Rosemary, it was decided, would stay behind, safely ensconced, it was believed, at the Assumption school. The school had transferred its students earlier that summer to Belmont House, on the grounds of a large Catholic estate at Boxmoor in Hertfordshire, thirty miles northwest of London, presumably safe from pending German airstrikes targeting the city.
Rosemary thrived here—perhaps more so without the pressures of the family, embassy life, the press, and the city. Dorothy Gibbs, a young woman hired as her companion, reported that on her birthday, September 13, Rosemary “toasted Belmont in her tea-cup at her Birthday tea
party saying ‘It is the most “wonderfulest” place I’ve been to.’ Everyone clapped her tremendously & she looked so very charming.”
At Belmont House, Rosemary would be constantly attended by at least one aide or teacher, and sometimes two. Weekly transitions between school and home, with weekends spent at the embassy—including the demands of numerous social functions and the high-level activity typical of the Kennedy family—had caused exceptional stress for her, because she was constantly controlled by her parents. Now, less would be asked of her and she could feel more relaxed.

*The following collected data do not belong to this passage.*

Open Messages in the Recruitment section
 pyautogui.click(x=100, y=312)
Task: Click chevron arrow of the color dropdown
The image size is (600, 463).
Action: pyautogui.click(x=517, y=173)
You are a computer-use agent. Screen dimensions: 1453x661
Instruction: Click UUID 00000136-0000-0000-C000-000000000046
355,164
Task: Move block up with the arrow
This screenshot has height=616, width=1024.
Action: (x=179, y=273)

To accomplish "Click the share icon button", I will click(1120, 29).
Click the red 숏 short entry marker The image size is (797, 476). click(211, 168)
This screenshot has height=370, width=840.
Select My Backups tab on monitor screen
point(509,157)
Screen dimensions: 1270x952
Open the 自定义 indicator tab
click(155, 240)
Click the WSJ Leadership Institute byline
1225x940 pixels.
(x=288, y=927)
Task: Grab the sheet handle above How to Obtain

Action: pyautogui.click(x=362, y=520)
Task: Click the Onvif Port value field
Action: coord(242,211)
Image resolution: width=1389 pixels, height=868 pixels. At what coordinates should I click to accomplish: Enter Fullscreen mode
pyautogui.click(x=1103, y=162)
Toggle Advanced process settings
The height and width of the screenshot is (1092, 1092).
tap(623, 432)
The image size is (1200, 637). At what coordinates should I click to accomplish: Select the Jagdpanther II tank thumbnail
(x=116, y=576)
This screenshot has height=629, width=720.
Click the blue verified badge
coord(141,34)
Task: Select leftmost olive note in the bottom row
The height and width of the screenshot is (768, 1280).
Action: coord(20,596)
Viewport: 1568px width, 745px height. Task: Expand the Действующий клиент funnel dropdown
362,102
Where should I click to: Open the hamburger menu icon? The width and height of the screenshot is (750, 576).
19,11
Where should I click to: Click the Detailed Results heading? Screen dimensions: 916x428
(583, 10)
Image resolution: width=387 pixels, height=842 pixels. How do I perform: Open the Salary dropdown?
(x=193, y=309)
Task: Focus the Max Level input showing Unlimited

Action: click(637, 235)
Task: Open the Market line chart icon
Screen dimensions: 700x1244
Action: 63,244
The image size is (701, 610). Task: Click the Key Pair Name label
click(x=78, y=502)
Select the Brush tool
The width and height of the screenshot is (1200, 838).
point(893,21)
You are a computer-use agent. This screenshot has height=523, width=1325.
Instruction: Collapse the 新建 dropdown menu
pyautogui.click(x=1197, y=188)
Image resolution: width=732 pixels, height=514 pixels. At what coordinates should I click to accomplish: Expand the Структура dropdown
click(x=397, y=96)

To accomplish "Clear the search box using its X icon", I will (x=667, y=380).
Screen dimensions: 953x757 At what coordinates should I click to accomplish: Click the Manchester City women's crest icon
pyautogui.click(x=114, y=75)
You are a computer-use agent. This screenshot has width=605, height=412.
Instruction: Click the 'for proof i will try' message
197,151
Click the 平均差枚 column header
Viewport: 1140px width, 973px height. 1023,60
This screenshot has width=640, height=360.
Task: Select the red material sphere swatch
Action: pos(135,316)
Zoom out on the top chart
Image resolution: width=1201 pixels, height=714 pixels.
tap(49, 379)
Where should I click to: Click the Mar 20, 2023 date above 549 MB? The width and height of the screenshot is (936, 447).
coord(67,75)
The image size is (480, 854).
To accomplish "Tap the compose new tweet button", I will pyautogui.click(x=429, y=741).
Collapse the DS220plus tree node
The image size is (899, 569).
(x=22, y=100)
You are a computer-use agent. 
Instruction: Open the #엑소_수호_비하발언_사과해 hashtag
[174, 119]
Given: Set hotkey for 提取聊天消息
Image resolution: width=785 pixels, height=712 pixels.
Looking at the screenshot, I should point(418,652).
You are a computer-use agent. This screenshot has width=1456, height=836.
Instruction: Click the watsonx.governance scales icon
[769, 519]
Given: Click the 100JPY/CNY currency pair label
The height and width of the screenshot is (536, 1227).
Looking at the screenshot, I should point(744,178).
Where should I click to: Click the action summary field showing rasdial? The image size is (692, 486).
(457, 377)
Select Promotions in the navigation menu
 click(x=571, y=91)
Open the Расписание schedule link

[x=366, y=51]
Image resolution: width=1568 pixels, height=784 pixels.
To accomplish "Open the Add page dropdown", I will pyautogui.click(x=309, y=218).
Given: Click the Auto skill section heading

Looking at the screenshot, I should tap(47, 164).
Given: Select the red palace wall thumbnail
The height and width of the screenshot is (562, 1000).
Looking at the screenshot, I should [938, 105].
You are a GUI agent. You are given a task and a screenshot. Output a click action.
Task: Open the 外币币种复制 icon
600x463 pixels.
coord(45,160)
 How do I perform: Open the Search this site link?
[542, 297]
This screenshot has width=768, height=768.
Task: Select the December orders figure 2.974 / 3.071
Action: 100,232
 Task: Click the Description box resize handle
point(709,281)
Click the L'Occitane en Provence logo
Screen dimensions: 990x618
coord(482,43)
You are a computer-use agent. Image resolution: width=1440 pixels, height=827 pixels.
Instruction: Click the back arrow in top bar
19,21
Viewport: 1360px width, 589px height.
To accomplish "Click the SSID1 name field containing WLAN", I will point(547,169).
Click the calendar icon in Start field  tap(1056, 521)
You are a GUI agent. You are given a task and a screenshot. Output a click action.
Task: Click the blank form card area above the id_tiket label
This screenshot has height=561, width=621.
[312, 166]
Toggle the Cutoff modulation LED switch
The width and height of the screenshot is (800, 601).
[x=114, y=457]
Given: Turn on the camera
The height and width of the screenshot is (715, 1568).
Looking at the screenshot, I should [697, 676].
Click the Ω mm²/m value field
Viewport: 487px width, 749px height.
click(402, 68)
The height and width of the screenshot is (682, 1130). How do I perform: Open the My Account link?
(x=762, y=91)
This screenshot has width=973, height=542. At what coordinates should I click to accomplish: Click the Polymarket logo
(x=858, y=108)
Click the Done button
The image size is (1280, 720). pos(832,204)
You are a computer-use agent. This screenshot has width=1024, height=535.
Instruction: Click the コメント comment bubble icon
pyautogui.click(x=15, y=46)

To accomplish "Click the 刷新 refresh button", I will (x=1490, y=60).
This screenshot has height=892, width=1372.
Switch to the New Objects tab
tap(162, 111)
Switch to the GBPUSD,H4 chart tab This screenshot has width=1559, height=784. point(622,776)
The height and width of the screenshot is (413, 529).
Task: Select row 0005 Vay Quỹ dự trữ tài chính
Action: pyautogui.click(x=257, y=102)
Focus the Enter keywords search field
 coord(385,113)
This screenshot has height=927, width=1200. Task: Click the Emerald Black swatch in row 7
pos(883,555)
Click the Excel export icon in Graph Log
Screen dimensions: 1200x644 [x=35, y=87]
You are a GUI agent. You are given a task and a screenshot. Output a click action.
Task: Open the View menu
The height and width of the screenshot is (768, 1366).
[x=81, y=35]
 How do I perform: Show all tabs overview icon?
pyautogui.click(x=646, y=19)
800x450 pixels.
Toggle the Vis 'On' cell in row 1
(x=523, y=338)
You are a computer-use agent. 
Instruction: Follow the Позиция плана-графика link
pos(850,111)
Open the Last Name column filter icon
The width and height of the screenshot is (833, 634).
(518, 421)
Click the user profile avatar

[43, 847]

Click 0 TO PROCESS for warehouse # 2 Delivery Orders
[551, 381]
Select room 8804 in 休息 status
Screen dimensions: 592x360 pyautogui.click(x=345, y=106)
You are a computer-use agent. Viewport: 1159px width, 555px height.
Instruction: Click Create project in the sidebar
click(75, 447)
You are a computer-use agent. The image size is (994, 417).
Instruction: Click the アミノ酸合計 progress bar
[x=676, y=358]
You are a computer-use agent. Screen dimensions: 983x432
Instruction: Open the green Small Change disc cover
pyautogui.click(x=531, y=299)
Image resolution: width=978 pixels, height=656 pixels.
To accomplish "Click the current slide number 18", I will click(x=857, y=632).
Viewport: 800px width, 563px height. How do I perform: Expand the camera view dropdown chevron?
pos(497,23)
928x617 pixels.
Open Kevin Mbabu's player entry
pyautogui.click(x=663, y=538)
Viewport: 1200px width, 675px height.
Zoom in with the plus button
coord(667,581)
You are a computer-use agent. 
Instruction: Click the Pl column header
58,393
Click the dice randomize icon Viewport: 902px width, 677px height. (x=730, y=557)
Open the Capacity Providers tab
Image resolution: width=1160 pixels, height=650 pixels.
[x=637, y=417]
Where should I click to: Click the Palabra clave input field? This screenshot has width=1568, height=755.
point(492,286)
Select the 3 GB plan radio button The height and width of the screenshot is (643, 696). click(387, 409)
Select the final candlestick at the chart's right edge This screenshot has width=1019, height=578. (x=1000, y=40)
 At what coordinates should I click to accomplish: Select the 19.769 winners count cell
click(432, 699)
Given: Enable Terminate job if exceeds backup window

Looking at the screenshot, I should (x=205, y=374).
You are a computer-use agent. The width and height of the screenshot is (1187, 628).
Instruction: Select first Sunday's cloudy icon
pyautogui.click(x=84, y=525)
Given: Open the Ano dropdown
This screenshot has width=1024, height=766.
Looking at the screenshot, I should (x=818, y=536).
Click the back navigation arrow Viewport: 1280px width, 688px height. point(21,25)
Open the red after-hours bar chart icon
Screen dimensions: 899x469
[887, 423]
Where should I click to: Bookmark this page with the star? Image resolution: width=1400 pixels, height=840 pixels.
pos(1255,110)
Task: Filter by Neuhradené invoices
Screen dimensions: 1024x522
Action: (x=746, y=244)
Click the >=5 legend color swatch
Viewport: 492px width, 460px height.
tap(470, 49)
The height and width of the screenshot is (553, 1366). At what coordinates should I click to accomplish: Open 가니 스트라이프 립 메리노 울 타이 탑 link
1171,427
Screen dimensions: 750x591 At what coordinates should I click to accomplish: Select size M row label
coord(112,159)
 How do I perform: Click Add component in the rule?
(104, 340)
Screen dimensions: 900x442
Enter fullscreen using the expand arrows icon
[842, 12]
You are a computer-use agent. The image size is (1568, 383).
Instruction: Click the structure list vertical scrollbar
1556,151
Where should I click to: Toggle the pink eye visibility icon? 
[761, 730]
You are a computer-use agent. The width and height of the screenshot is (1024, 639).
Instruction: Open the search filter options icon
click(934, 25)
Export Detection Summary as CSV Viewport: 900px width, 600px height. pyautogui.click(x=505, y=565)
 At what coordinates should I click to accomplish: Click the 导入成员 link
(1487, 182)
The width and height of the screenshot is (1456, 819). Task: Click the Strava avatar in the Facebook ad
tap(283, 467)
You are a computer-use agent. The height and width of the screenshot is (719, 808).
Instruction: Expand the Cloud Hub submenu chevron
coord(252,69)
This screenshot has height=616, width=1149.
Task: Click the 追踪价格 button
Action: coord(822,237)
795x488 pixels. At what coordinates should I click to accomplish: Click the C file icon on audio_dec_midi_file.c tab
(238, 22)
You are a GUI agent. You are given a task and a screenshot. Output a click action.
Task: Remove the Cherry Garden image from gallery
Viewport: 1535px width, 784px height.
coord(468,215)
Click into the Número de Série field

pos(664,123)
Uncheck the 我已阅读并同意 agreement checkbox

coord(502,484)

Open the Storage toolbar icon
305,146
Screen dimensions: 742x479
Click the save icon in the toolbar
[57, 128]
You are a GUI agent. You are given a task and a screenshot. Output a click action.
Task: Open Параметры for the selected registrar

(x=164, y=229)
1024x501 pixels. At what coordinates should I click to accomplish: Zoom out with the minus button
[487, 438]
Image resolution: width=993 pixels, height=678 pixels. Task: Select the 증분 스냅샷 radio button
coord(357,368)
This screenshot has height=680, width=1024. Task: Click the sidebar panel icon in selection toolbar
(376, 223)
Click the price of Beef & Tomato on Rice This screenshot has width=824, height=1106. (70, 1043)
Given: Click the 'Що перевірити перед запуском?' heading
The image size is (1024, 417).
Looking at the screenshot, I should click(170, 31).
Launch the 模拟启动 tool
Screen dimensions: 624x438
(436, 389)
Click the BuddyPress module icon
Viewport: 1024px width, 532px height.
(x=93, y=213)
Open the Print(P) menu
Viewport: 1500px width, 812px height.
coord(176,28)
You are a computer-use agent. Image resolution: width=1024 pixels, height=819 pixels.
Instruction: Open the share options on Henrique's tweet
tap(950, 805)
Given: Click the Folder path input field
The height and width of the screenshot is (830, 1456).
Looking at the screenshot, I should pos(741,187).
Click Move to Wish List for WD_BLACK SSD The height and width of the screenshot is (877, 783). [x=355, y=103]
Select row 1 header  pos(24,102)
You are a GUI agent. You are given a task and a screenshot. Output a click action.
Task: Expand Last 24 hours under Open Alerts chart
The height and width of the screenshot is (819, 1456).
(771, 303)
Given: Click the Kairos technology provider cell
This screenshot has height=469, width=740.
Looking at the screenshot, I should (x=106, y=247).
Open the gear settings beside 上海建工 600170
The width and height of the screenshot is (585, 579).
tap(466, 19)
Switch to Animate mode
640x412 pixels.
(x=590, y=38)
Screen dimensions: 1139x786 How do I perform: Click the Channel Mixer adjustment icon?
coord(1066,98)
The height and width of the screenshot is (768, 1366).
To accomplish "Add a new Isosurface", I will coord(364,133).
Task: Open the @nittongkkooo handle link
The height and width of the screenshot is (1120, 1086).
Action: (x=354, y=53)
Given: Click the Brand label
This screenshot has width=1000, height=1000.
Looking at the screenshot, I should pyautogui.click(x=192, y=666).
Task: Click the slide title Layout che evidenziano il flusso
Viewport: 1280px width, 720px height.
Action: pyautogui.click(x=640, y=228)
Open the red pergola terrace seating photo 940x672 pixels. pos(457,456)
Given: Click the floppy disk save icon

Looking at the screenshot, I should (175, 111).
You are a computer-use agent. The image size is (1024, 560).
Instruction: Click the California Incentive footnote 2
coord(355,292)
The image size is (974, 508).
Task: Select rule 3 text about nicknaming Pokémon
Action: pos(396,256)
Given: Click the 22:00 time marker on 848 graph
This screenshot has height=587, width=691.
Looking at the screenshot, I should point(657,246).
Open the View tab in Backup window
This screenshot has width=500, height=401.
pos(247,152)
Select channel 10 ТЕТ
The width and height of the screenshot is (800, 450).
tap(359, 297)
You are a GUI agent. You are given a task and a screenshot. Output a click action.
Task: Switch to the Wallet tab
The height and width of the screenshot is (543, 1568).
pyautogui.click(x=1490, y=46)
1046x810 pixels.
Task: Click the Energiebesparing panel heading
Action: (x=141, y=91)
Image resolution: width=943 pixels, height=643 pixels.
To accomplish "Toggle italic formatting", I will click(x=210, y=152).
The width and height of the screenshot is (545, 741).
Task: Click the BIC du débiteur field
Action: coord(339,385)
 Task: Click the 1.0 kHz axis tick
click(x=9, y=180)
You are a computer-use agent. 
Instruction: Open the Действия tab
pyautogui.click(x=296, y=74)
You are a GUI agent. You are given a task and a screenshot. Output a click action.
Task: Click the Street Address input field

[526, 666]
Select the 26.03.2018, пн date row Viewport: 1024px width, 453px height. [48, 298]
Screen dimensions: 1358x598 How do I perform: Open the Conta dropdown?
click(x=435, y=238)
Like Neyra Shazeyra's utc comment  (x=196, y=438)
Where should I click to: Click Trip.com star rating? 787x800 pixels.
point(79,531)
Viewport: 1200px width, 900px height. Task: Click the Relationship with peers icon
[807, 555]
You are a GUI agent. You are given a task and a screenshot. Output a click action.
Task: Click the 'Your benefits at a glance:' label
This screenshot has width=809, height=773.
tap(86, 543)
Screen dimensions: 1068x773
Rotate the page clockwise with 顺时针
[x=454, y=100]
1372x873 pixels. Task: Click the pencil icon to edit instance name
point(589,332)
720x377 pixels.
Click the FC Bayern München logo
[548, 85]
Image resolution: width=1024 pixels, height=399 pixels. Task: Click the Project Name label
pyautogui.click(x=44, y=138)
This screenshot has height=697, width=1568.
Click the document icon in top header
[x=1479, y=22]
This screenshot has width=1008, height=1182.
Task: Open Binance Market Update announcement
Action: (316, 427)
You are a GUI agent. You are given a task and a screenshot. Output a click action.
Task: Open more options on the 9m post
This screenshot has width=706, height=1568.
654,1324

Dorothy Gibbs was her constant companion and assisted her with her studies, social engagements, and any excursions away from the school. The sheltered environment and busy days kept Rosemary content and happy; but here, too, she would lose her temper and lash out at her new friends, nuns and teachers, and even younger students. The Assumption Sisters’ letters to Joe and Rose suggest that they were very aware of Rosemary’s disabilities, consistently remarking on the twenty-year-old’s “marked improvement” in her studies and attitude since her arrival. But the sisters also reported that on occasion she needed to be reminded not to be so “fierce” in front of the children.

Joe made sure the convent school had a working telephone—a wartime luxury the ambassador could deliver immediately, putting his own mind at ease, as well as the minds of the Assumption Sisters and the students living there. He provided many other niceties for the school, including access to private transportation and a fire-extinguishing system, “to fight incendiary bombs.”
The Moores, who had remained behind in London, checked in on Rosemary, spending weekends with her and taking her on short trips off school grounds, just as they had always done. Joe sometimes spent weekends at Wall Hall, a Hertfordshire estate owned
by J. P. Morgan and on loan to the United States government for use by the American ambassador as a retreat from the city and from the embassy. Joe flattered Rosemary, telling her “she was going to be the one to keep me company,” since the rest of the family had returned home. He assured her that because he would be so close on weekends, he would be able to invite her and some of her friends from the school to private showings of movies. “That tickled her to no end,” he wrote Rose, now back in New York.
Joe also arranged to hire another young woman to work with Rosemary, to give Dorothy Gibbs some time off each week.
Rosemary clearly enjoyed her time with her father and excursions for shopping and entertainment nearby.